### Exercise material
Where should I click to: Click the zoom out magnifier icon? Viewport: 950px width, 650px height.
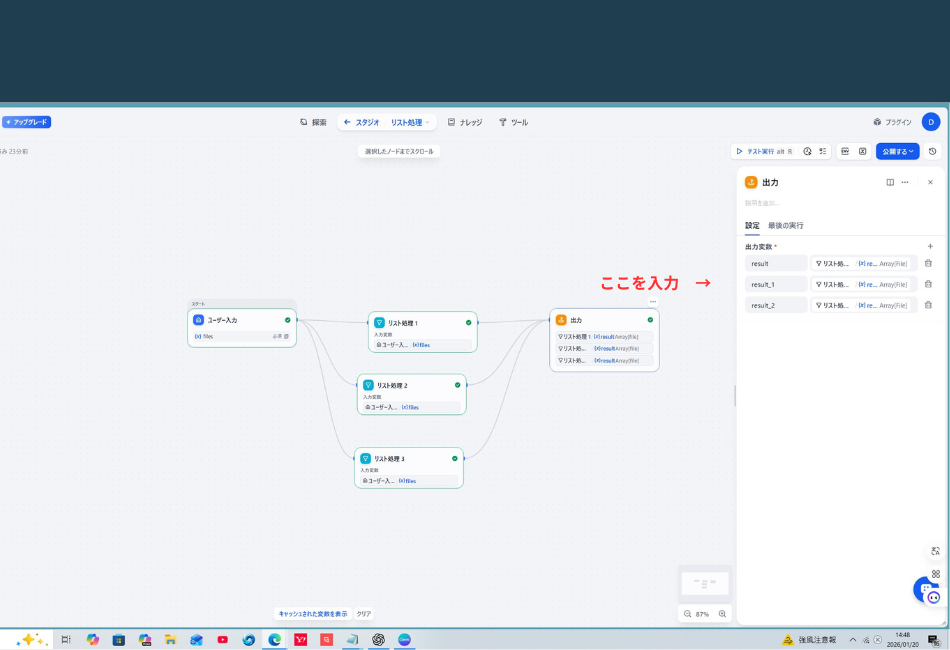coord(687,614)
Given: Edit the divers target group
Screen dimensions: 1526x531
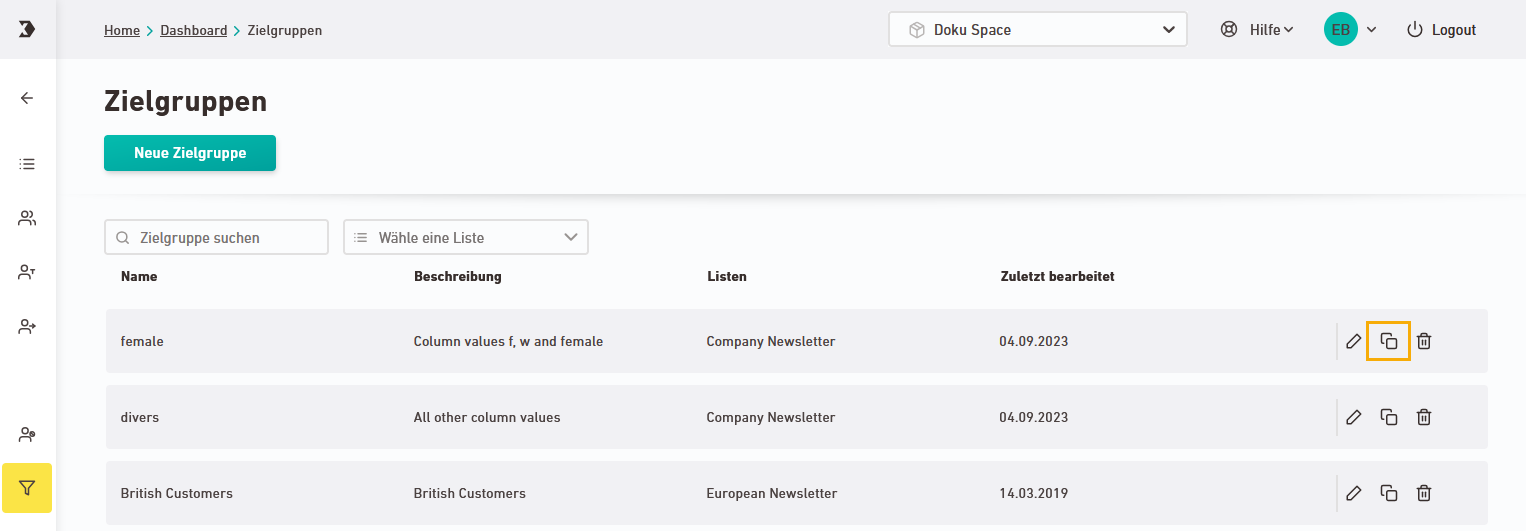Looking at the screenshot, I should coord(1353,417).
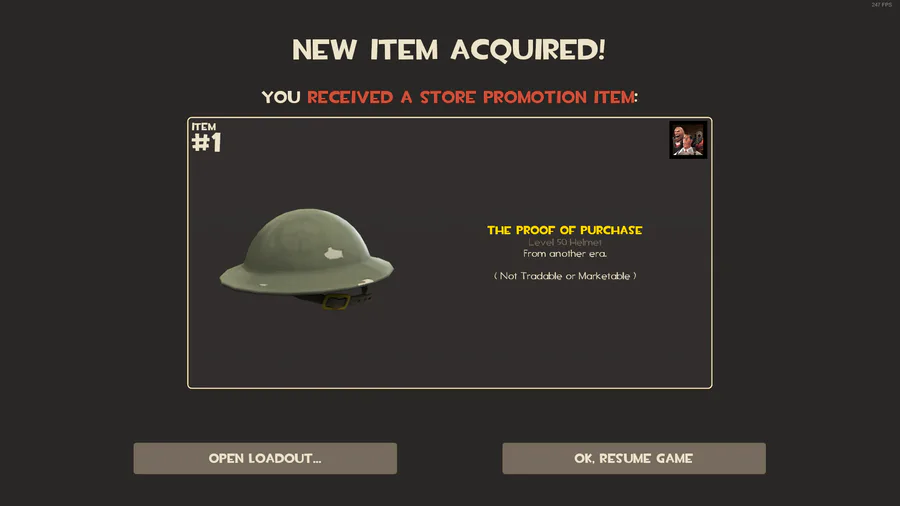
Task: Click the small ITEM word above #1
Action: point(204,127)
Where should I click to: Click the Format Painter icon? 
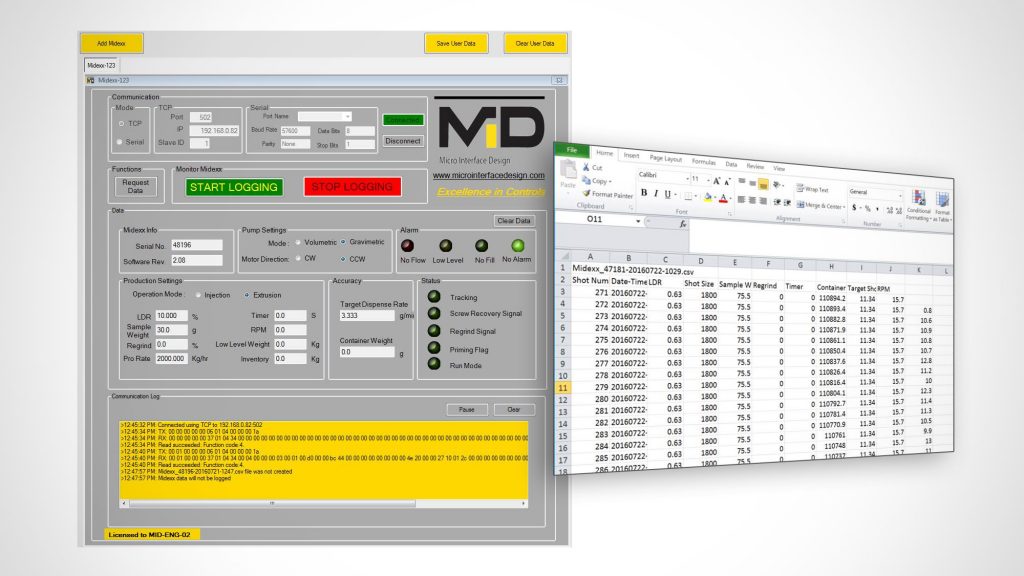click(588, 195)
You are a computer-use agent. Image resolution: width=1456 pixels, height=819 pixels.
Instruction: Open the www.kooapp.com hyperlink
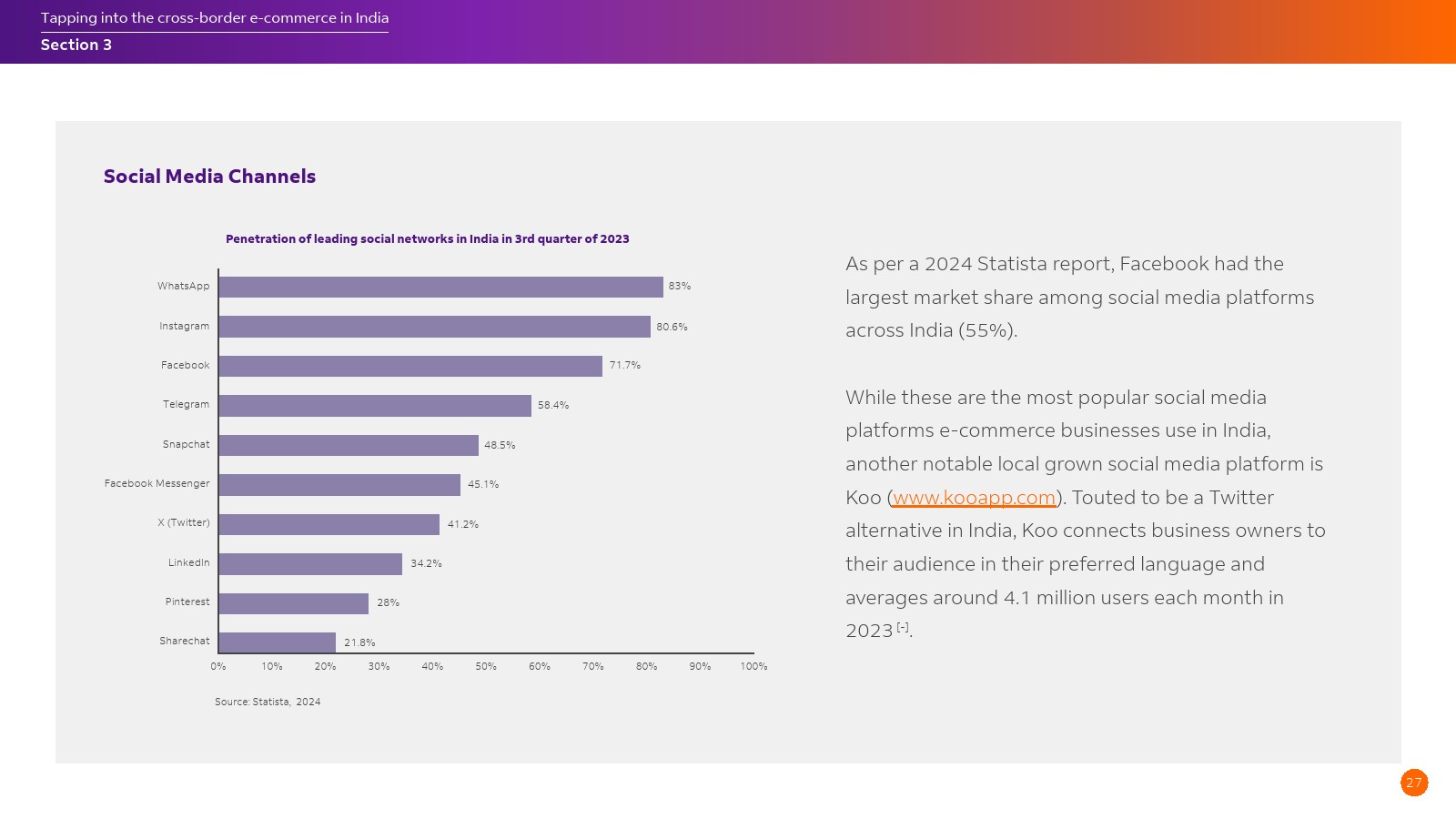point(974,498)
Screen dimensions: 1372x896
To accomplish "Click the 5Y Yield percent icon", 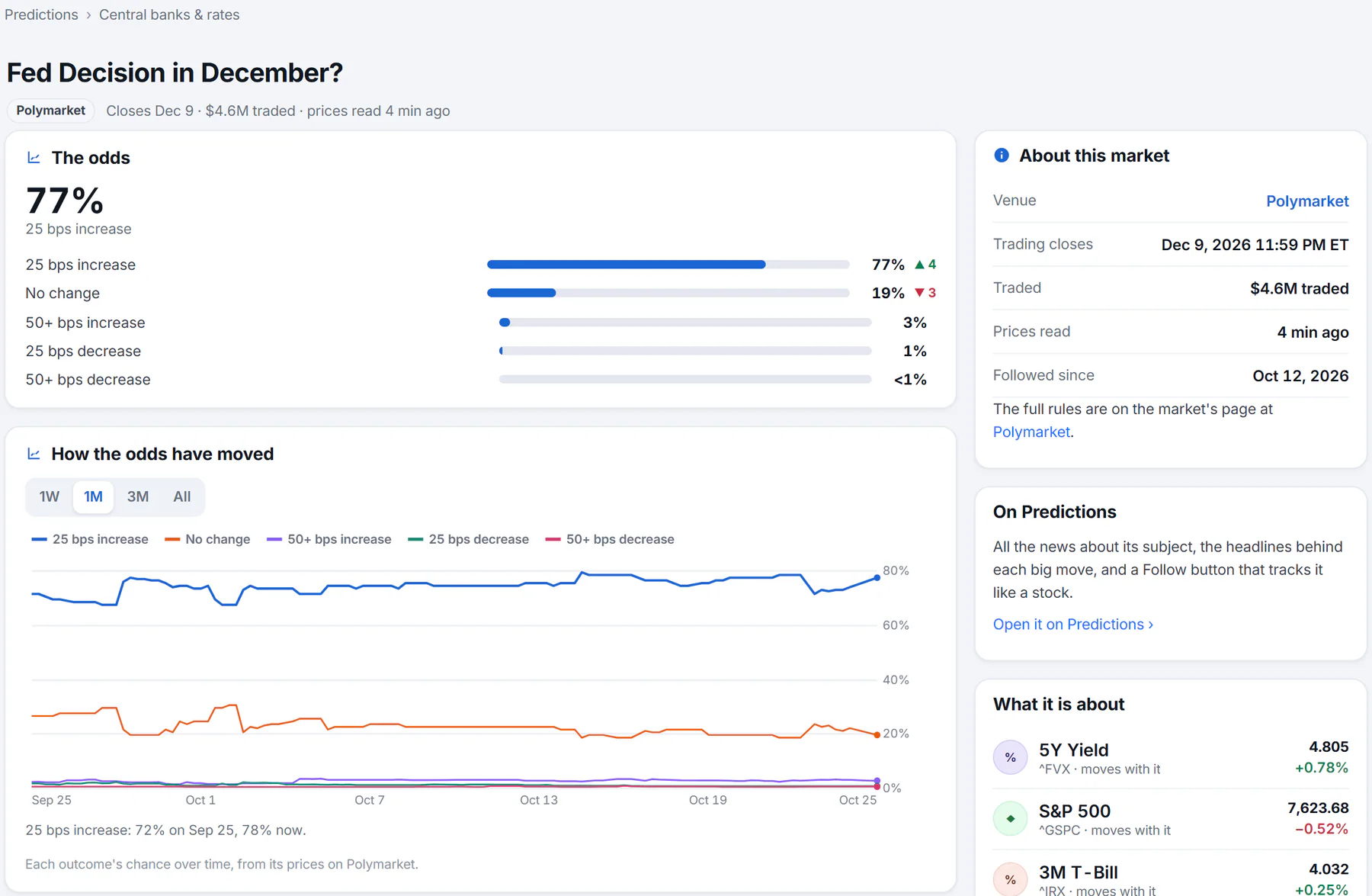I will tap(1011, 757).
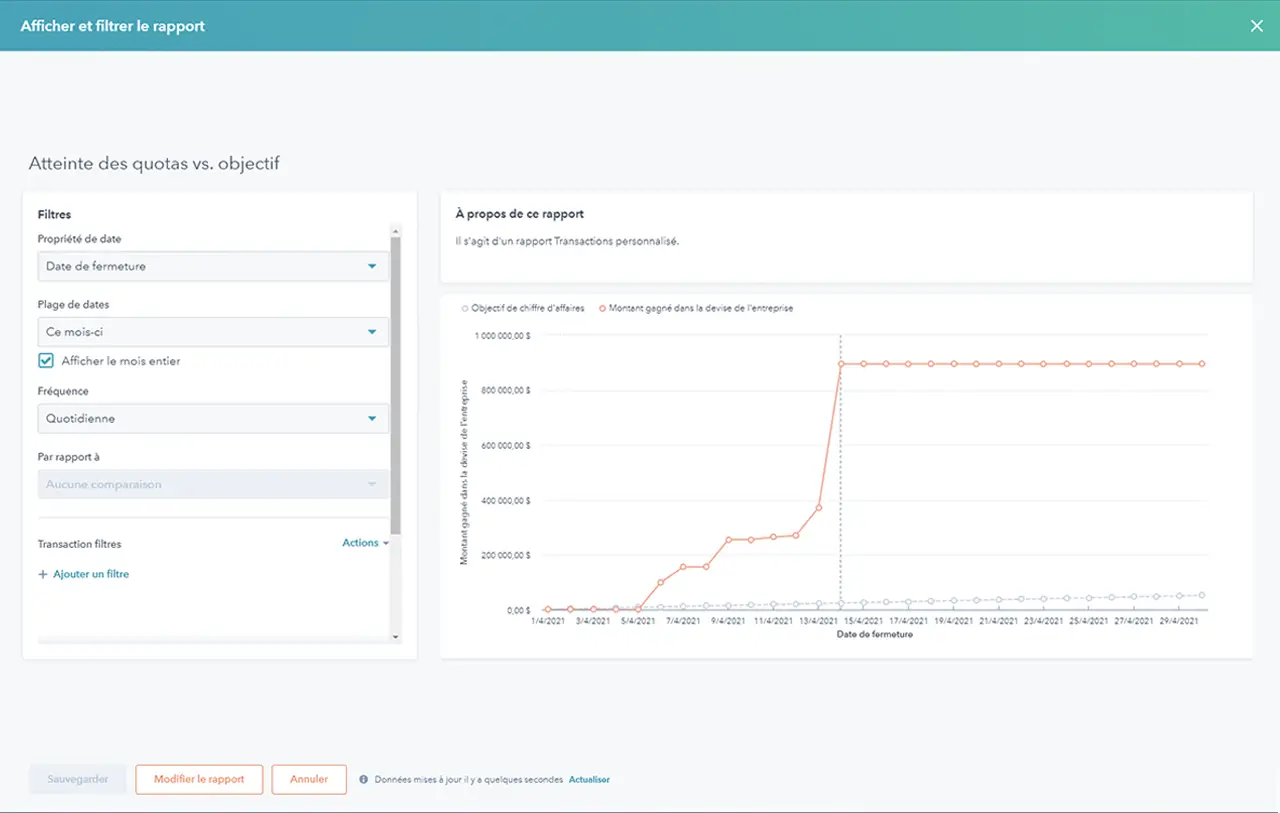Toggle Objectif de chiffre d'affaires legend marker
The image size is (1280, 813).
point(464,309)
######
Return the opening line of the data above and every line after it up to and including the line that holds "You are a computer-use"; pictures stay out.

Where should I click to: Click the zoom out magnifier icon? Viewport: 950px width, 650px height.
coord(687,614)
Given: Edit the divers target group
Screen dimensions: 1526x531
Looking at the screenshot, I should coord(1353,417).
Task: Click the small ITEM word above #1
Action: point(204,127)
Where should I click to: Click the Format Painter icon? 
click(588, 195)
You are a computer-use agent. Image resolution: width=1456 pixels, height=819 pixels.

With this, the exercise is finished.